The contrast couldn’t be clearer. MPJ is 6’10", shoots 42% from deep, and plays a position of scarcity in the NBA. If Brooklyn sees MPJ as a high-usage, low-maintenance floor spacer and is paying him roughly $33M AAV what does that do to Cam’s number?
“If I already have 6'10" scoring insurance,” Vince said,
“Why would I overextend on 6'3” guard that provides little value past his expert tough shot making ability???
And that’s the leverage shift. Front offices around the league are reportedly comfortable with three years, $60M for Cam a healthy mid-tier deal that pays for points without rewarding his worst instincts. But Cam’s camp wants more. Maybe a lot more.
That’s where the Bradley Beal cautionary tale comes in. Washington kept maxing Beal in hopes he'd grow into leadership. He didn’t. And by the time they moved him, they got pennies on the dollar. Brooklyn won’t make that mistake twice.
Still, there’s no doubt Cam’s shot-making warps defensive schemes. He’ll always find a roster. The question is: is he a system, or a freelance artist with a green light?
As Soraya dropped in her notes:
“Cam will wave off your number one option and call his own number that’s just who he is.”
Buckets? Always.
But building around him? That’s a much tougher shot to hit. Steph Curry is the only guard that has successfully been b built around that stature! So ask yourself is Cam Thomas hefty pay day worth it to keep the asset until something better comes around?
Beringer’s Blueprint
The French Big Who Outgrew Soccer and May Have Outgrown the Draft Model Too
Every draft cycle has its mystery big. This year, that honor might belong to Joan Beringer, the 18-year-old French center who went from unknown prospect to first-round darling and all of it started because his feet got too big for soccer cleats. A credit ti the entire Minnesota international scouting department and the relationships they have built overseas! Tim Connelly made the bold move of trading for Rudy Gobert and. may have not work to the extent of a championship, the Timberwolves have not tasted success like this even in their glory days of Kevin Garnett! Connelly saw the vision and made Beringer a priority! Another front office that is forward thinking... this is what I want to see out of the Lakers front office! DO YOU HEAR ME ROB PELINKA???
Literally.
“When your shoe size hits 19 at 14 years old,” Vince joked on the pod,
“your football dreams die and your rim protection dreams begin.”

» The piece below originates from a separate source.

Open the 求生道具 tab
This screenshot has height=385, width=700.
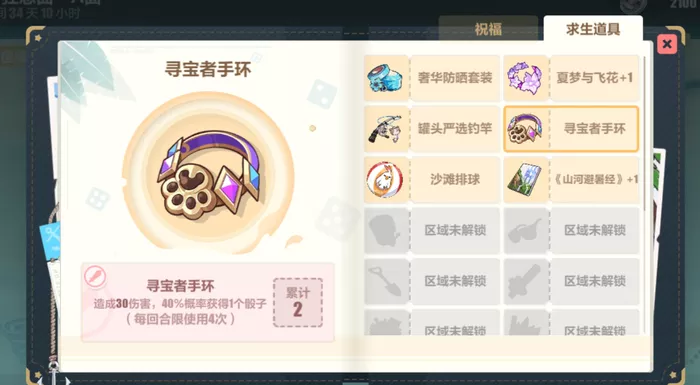[593, 29]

That’s exactly what happened. Beringer had to walk away from soccer at age 14 not for lack of talent, but for lack of equipment. No boots, no future. A few growth spurts later, and the kid’s 6’11" with a 7'7" wingspan, a soft shooting touch, and mobility that belies his frame. Suddenly, he’s drawing eyes in every Summer League scouting suite.
And on night one in Vegas? He showed why.
Beringer logged just 14 minutes but flashed elite timing, altered six shots, hit a top-of-the-key three, and dove on the floor in transition like it was a Final Four game. He looked raw of course. But also ready enough.
“He reminds me of young Alonzo Mourning at Georgetown,” Vince said.
“Before the chest bumping and muscle-flexing. Just hard hats and instincts.”
That comp might be lofty, but the logic tracks. Beringer’s feel for angles, rebounding on the move, and positional IQ give him a mature toolkit for someone still too young to order wine at a team dinner.
He’s not flashy. Not viral. But every front office wants one of these guys a low-usage, high-ceiling big who can defend, rim-run, and eventually space the floor. The modern NBA doesn’t need dominant centers as much as connective ones, and Beringer’s checking boxes fast.
The question now is whether a team can slow-play his development without rushing expectations. That’s the Presti formula identify early, invest slowly, and never overpay for mystery.
If Joan Beringer lands in a system like OKC, Toronto, or Indiana, we’ll be talking about this Summer League debut like it was the start of something massive. If he doesn’t? The league still better keep a scout on him because this late-bloomer big just might bloom faster than projected.
From size 19 cleats to center stage in Vegas.
This is the kind of blueprint you don’t teach you just recognize it early.